╭─ Record extracts

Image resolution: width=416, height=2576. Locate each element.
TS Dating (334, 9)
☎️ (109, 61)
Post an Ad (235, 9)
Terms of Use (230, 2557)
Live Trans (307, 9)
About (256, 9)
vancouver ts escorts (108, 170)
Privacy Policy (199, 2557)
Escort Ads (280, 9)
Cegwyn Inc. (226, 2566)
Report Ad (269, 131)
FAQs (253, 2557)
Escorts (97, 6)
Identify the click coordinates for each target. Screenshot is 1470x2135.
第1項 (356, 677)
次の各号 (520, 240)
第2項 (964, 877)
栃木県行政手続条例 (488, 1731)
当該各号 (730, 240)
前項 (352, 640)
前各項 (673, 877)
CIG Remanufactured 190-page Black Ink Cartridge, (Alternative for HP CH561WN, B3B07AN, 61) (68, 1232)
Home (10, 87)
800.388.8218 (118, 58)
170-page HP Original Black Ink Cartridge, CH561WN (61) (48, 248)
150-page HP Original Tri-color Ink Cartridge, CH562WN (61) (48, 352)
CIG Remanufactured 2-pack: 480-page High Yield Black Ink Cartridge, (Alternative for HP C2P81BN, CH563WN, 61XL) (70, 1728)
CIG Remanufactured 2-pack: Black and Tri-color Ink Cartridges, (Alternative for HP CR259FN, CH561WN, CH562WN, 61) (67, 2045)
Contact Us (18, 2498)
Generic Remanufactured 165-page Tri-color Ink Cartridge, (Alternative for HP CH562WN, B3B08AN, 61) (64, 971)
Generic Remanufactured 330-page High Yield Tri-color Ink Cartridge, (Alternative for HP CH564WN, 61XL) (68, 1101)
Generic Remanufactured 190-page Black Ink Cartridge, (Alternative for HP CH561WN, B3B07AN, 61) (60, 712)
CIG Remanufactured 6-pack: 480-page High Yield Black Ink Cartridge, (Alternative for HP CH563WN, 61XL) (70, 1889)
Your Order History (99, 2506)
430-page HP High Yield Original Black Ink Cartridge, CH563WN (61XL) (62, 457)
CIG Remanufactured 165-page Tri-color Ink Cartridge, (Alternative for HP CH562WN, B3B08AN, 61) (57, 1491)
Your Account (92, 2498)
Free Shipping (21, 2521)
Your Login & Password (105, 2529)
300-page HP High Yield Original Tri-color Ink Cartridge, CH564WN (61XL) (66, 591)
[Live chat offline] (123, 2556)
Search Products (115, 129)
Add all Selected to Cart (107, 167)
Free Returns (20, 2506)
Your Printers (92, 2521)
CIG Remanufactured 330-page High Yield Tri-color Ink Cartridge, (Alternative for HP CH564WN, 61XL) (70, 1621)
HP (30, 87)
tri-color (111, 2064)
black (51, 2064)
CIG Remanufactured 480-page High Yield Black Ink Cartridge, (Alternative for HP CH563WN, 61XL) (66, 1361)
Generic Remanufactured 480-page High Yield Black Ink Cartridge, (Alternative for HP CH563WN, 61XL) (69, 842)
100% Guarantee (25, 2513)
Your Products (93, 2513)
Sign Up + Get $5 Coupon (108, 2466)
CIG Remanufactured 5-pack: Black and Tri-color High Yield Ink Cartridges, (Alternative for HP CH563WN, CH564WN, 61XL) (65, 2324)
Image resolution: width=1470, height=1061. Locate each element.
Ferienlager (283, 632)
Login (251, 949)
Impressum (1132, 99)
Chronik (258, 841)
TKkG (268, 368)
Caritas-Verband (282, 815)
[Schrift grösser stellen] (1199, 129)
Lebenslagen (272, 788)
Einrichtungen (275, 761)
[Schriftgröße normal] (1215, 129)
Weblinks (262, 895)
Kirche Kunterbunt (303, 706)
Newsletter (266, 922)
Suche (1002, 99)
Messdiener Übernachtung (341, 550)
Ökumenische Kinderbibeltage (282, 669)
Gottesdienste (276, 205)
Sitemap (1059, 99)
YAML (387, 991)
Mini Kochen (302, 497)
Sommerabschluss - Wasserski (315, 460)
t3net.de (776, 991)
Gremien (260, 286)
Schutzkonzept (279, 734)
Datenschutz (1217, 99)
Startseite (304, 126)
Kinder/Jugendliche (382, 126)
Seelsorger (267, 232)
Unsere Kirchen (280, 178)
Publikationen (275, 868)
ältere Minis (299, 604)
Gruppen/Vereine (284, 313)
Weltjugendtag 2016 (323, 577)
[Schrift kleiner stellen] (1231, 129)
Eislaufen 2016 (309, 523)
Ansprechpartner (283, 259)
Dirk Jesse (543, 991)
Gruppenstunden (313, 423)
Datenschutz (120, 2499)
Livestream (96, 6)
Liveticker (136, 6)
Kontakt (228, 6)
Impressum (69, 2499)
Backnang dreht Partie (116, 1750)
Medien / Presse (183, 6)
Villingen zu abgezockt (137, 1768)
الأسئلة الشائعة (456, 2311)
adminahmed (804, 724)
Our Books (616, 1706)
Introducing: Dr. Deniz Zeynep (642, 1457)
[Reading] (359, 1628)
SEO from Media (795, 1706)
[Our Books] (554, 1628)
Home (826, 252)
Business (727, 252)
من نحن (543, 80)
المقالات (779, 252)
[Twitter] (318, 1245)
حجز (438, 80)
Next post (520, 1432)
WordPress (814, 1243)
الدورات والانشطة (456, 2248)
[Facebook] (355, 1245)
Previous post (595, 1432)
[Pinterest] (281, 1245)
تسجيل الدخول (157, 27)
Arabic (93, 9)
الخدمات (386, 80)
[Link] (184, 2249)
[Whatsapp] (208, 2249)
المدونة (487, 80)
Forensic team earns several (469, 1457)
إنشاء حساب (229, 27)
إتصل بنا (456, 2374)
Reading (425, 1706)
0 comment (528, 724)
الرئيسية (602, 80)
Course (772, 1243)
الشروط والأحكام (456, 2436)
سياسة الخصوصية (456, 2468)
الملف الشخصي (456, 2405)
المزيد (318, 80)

╰─

In your answer, include only the lines above starting at the line that holds "Your Printers (92, 2521)" and ending at the line that holds "Impressum (69, 2499)", copied exactly.

(The answer)
Your Printers (92, 2521)
CIG Remanufactured 330-page High Yield Tri-color Ink Cartridge, (Alternative for HP CH564WN, 61XL) (70, 1621)
HP (30, 87)
tri-color (111, 2064)
black (51, 2064)
CIG Remanufactured 480-page High Yield Black Ink Cartridge, (Alternative for HP CH563WN, 61XL) (66, 1361)
Generic Remanufactured 480-page High Yield Black Ink Cartridge, (Alternative for HP CH563WN, 61XL) (69, 842)
100% Guarantee (25, 2513)
Your Products (93, 2513)
Sign Up + Get $5 Coupon (108, 2466)
CIG Remanufactured 5-pack: Black and Tri-color High Yield Ink Cartridges, (Alternative for HP CH563WN, CH564WN, 61XL) (65, 2324)
Image resolution: width=1470, height=1061. Locate each element.
Ferienlager (283, 632)
Login (251, 949)
Impressum (1132, 99)
Chronik (258, 841)
TKkG (268, 368)
Caritas-Verband (282, 815)
[Schrift grösser stellen] (1199, 129)
Lebenslagen (272, 788)
Einrichtungen (275, 761)
[Schriftgröße normal] (1215, 129)
Weblinks (262, 895)
Kirche Kunterbunt (303, 706)
Newsletter (266, 922)
Suche (1002, 99)
Messdiener Übernachtung (341, 550)
Ökumenische Kinderbibeltage (282, 669)
Gottesdienste (276, 205)
Sitemap (1059, 99)
YAML (387, 991)
Mini Kochen (302, 497)
Sommerabschluss - Wasserski (315, 460)
t3net.de (776, 991)
Gremien (260, 286)
Schutzkonzept (279, 734)
Datenschutz (1217, 99)
Startseite (304, 126)
Kinder/Jugendliche (382, 126)
Seelsorger (267, 232)
Unsere Kirchen (280, 178)
Publikationen (275, 868)
ältere Minis (299, 604)
Gruppen/Vereine (284, 313)
Weltjugendtag 2016 (323, 577)
[Schrift kleiner stellen] (1231, 129)
Eislaufen 2016 (309, 523)
Ansprechpartner (283, 259)
Dirk Jesse (543, 991)
Gruppenstunden (313, 423)
Datenschutz (120, 2499)
Livestream (96, 6)
Liveticker (136, 6)
Kontakt (228, 6)
Impressum (69, 2499)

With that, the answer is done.